[Stored data entries]
○ ○ ○ ○ ○

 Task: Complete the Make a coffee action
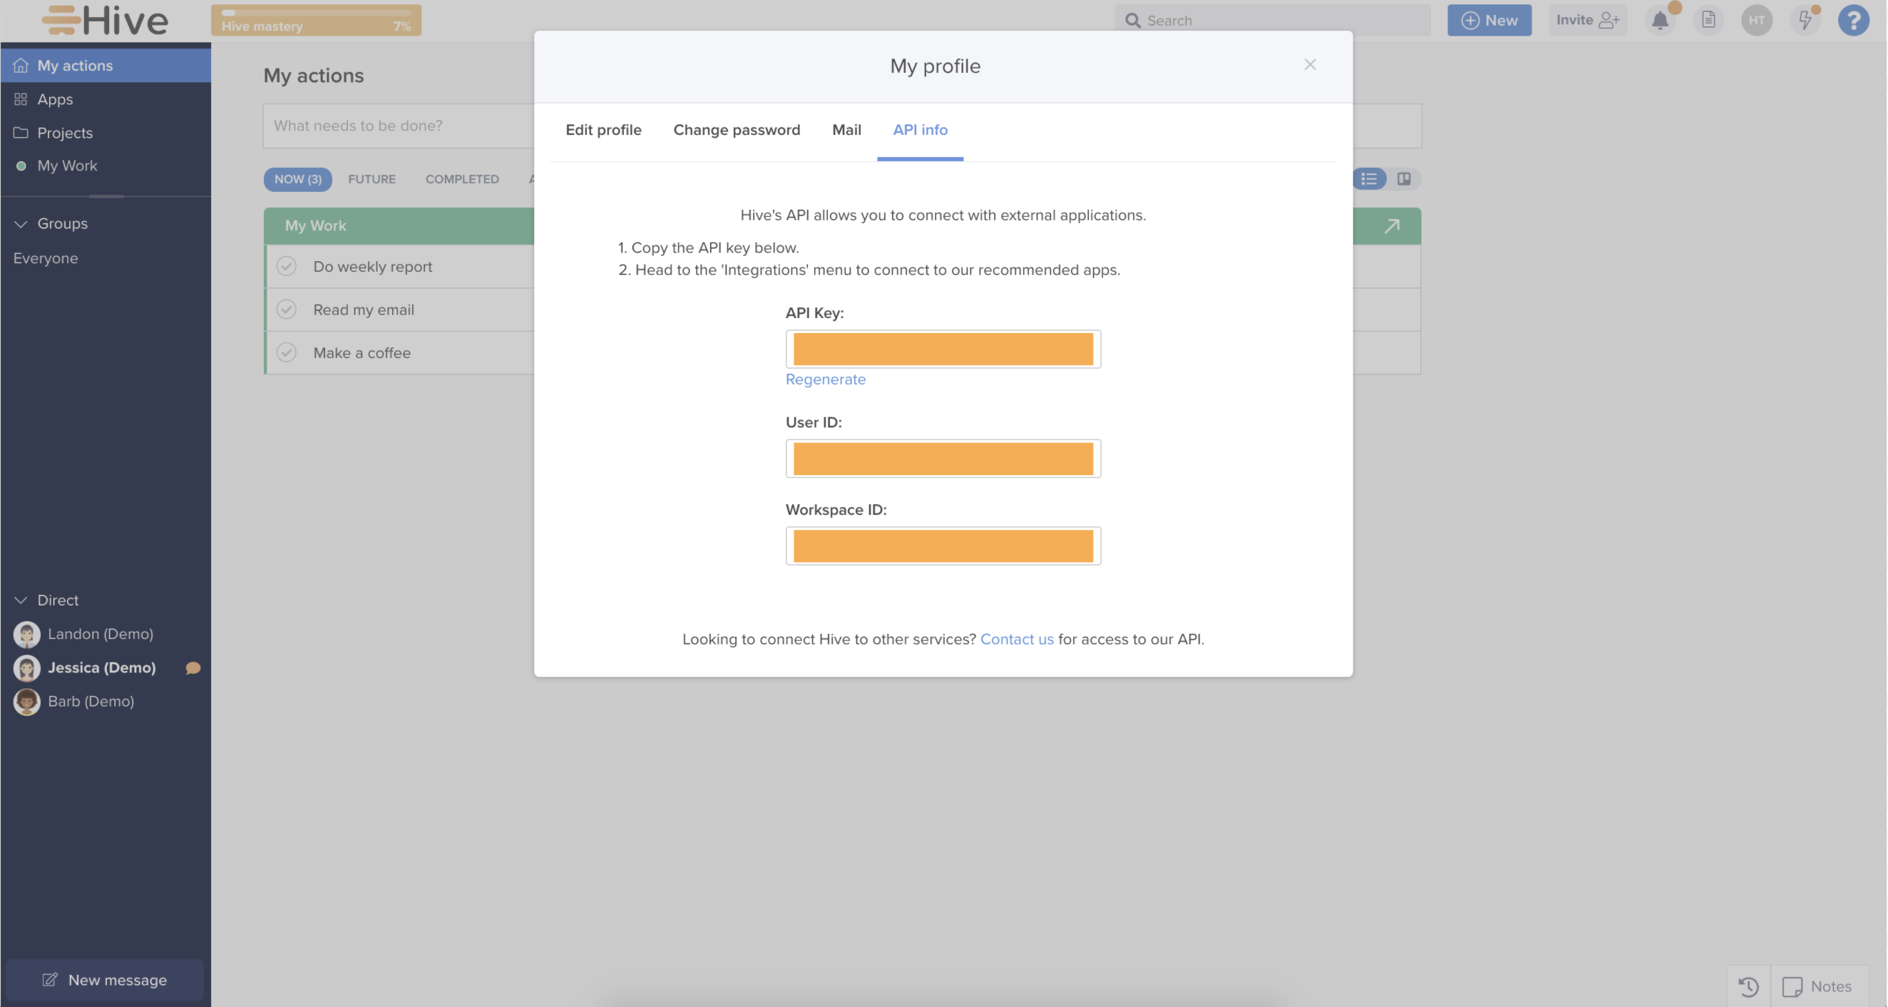[287, 353]
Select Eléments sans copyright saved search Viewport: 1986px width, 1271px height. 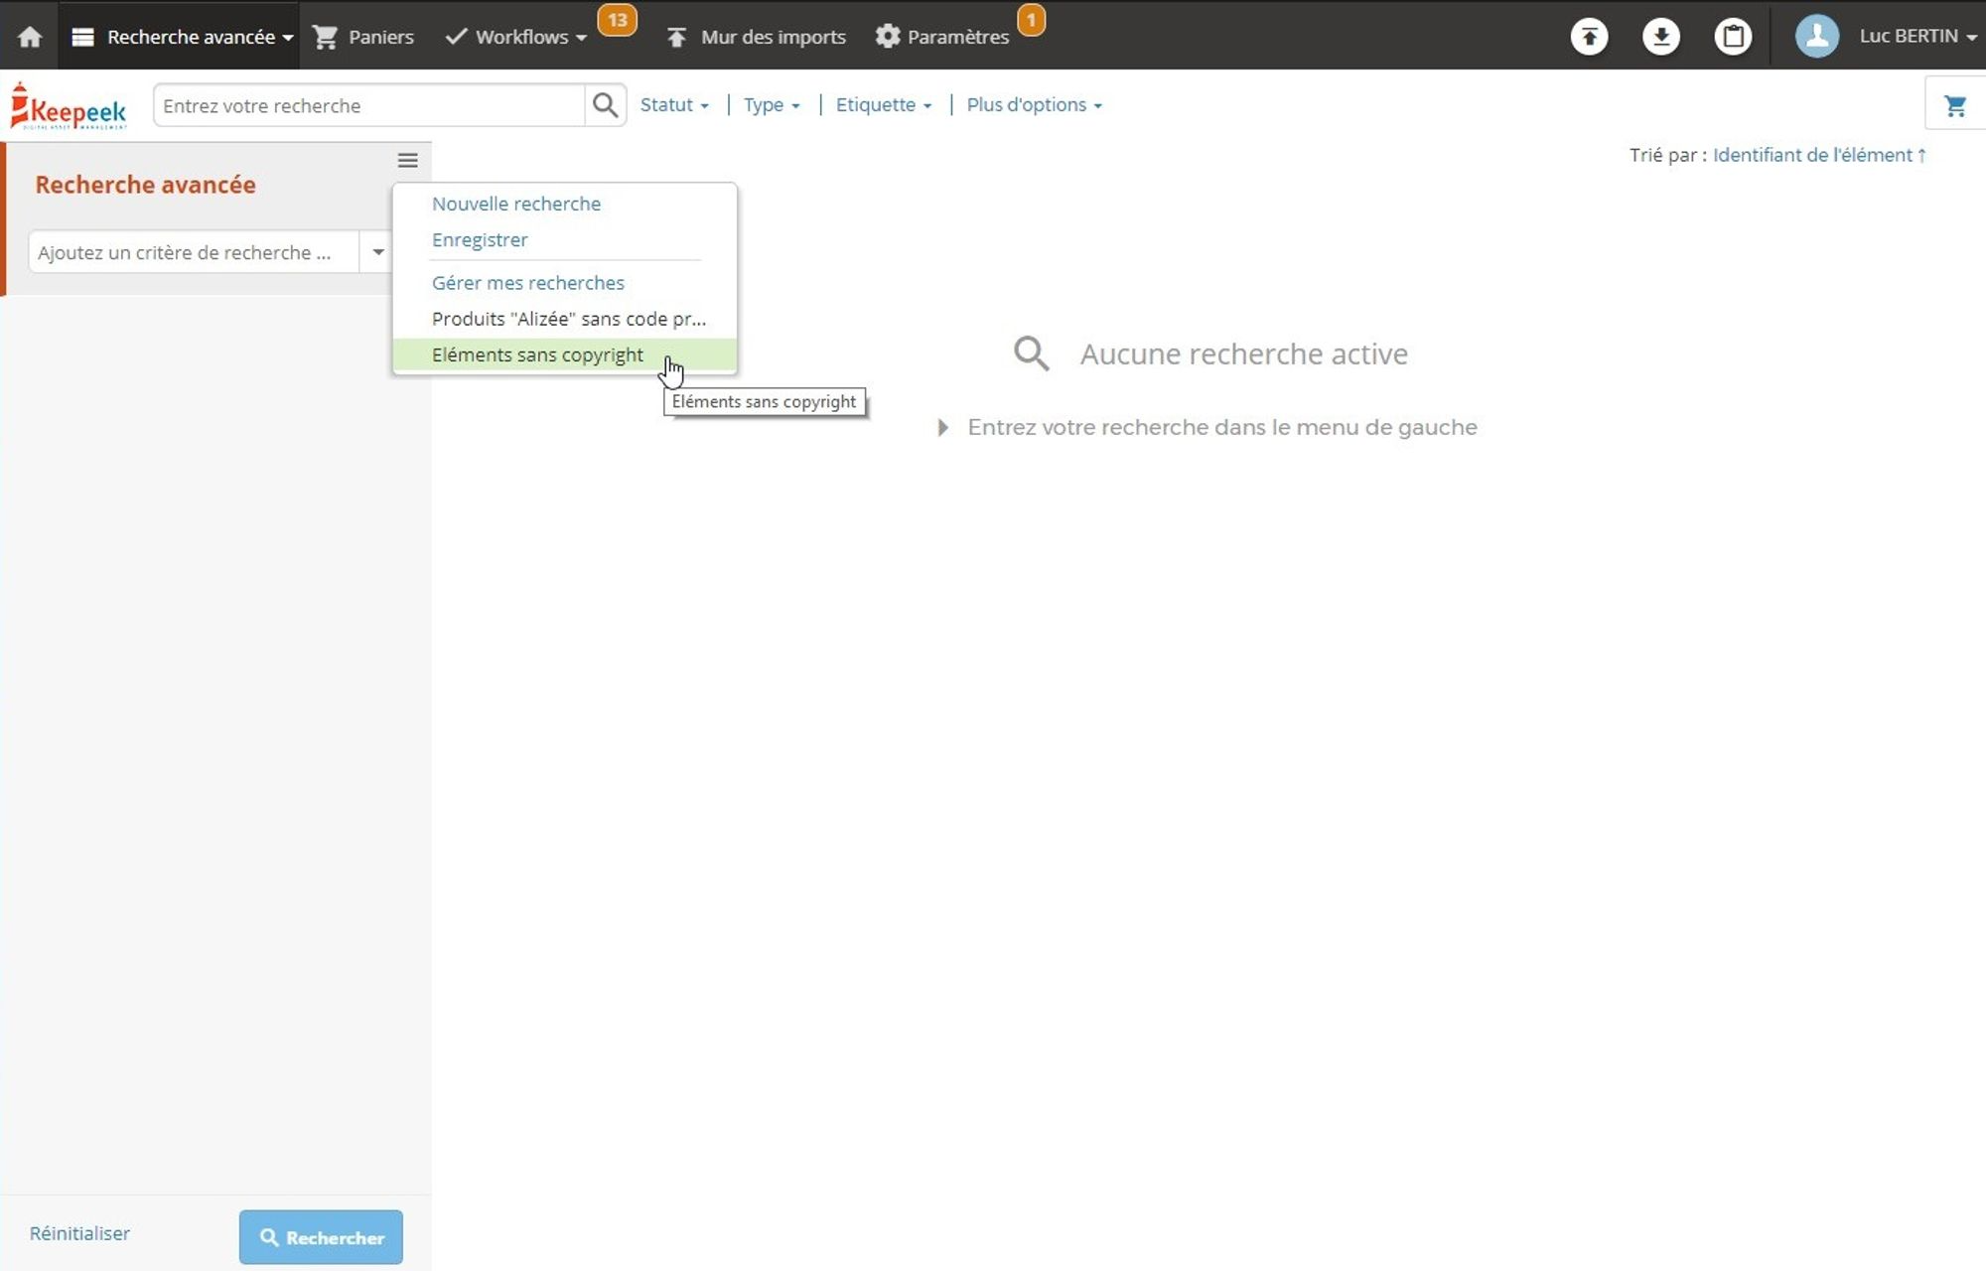pos(537,355)
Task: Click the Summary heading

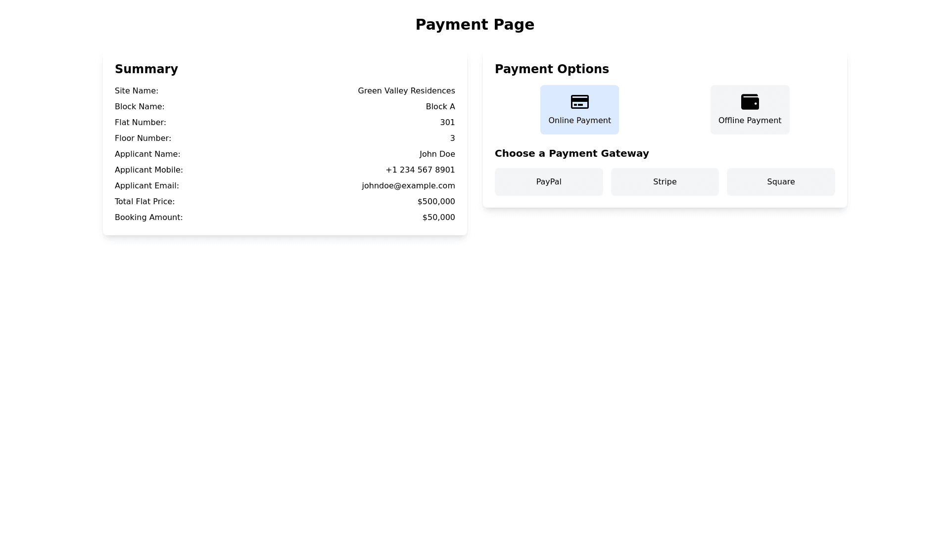Action: click(x=146, y=69)

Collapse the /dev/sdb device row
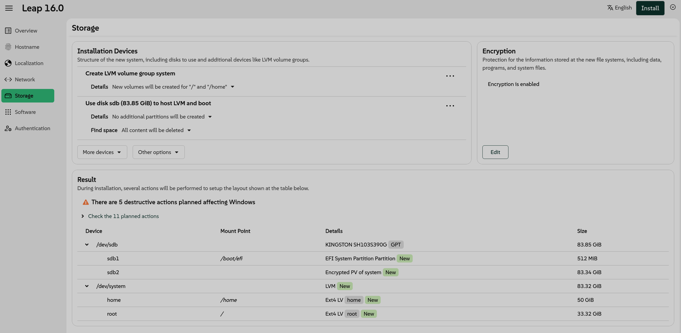(x=87, y=245)
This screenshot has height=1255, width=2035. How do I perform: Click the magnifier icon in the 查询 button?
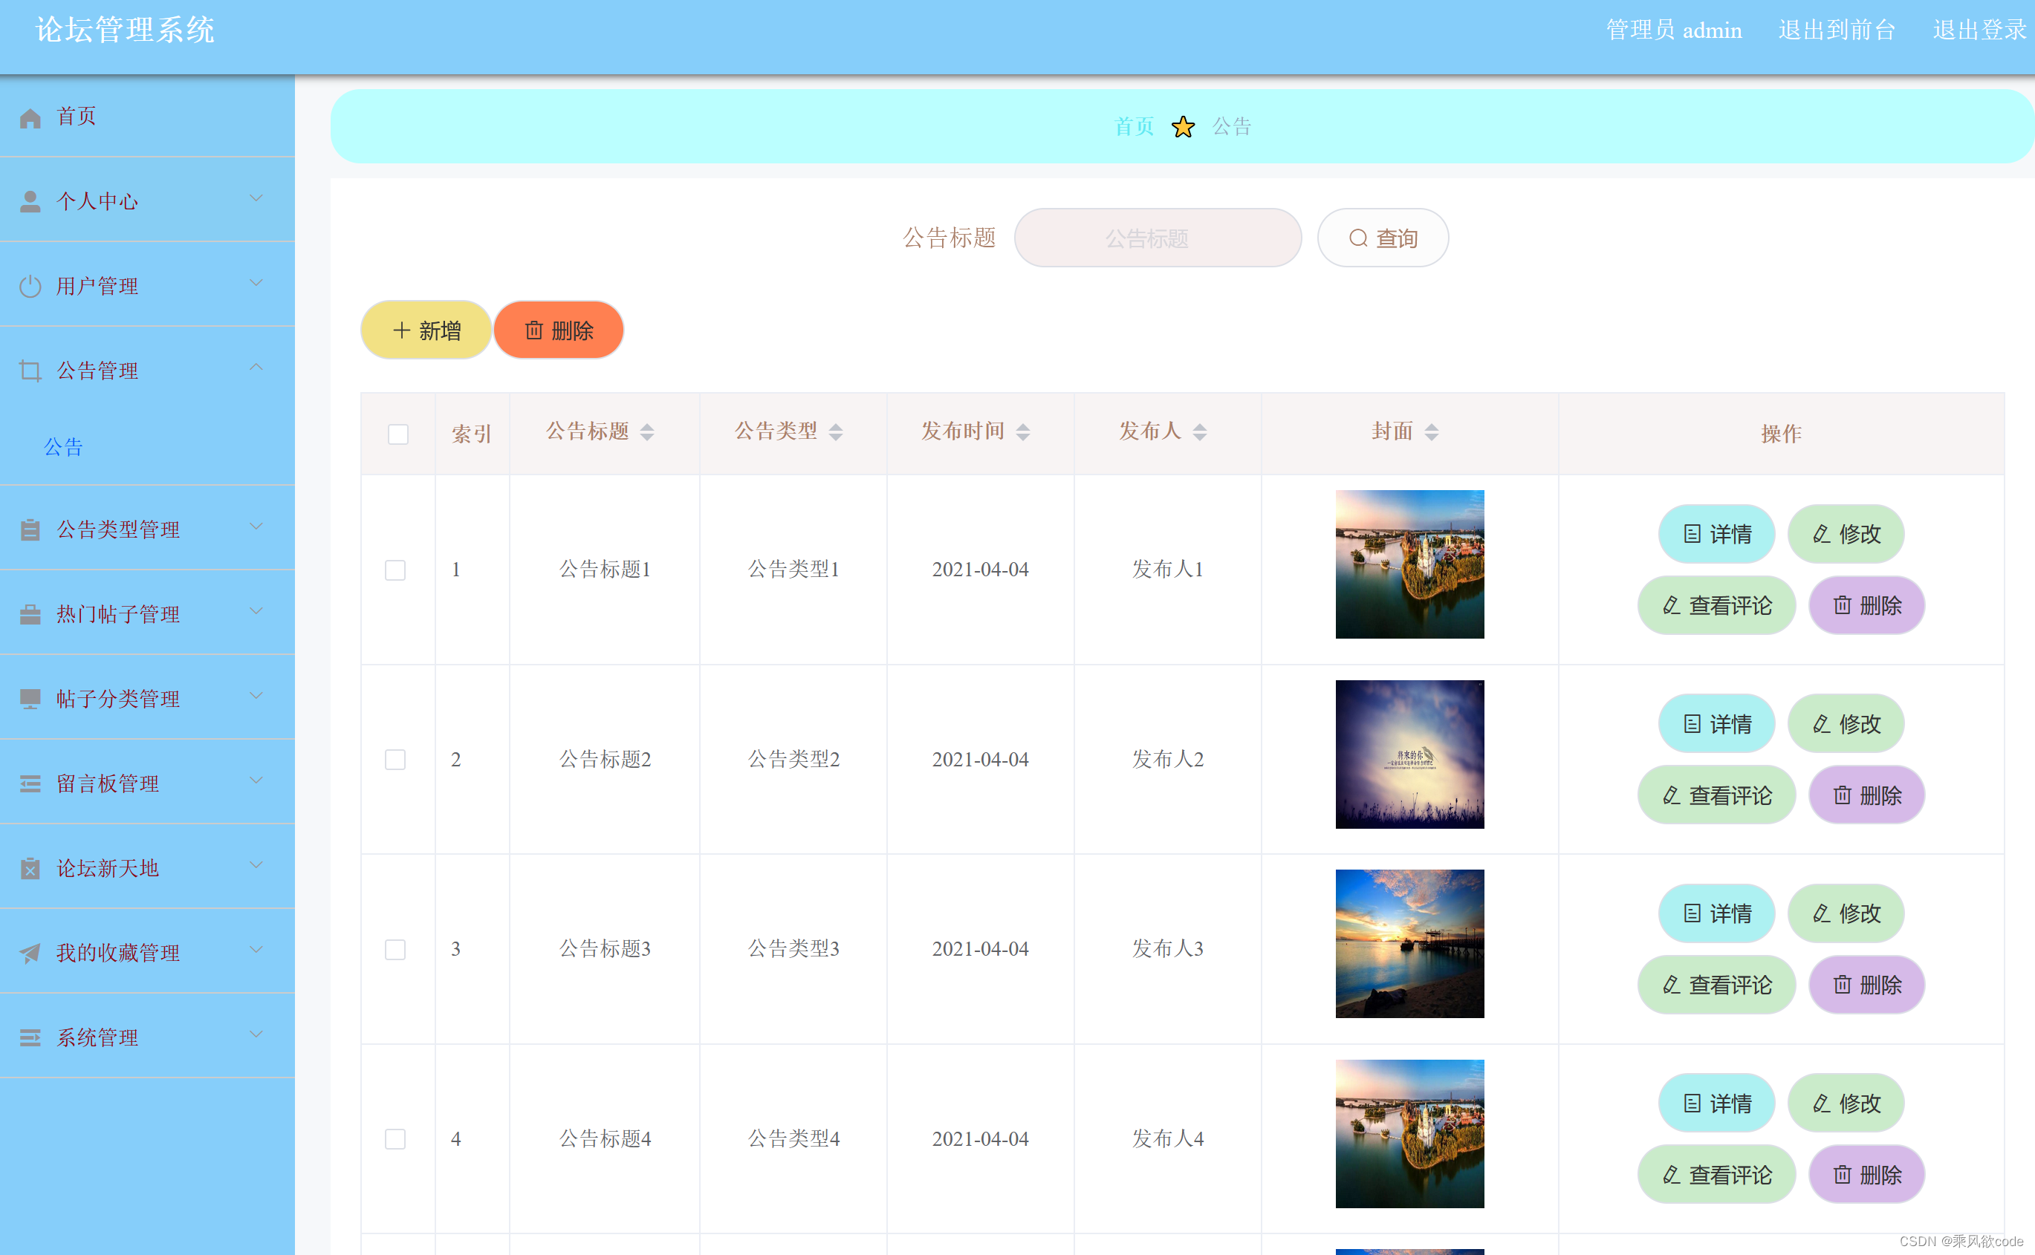tap(1357, 238)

○ ○ ○ ○ ○

* [REQUIREMENT] Drop the pictures, then write out only the lines running from the one containing "Task: Click the Summary heading" through the last line above, both included, exactly.

* [WRITTEN RESPONSE]
Task: Click the Summary heading

Action: click(x=146, y=69)

Collapse the /dev/sdb device row
(x=87, y=245)
This screenshot has height=1255, width=2035. How do I perform: Click the magnifier icon in the 查询 button?
tap(1357, 238)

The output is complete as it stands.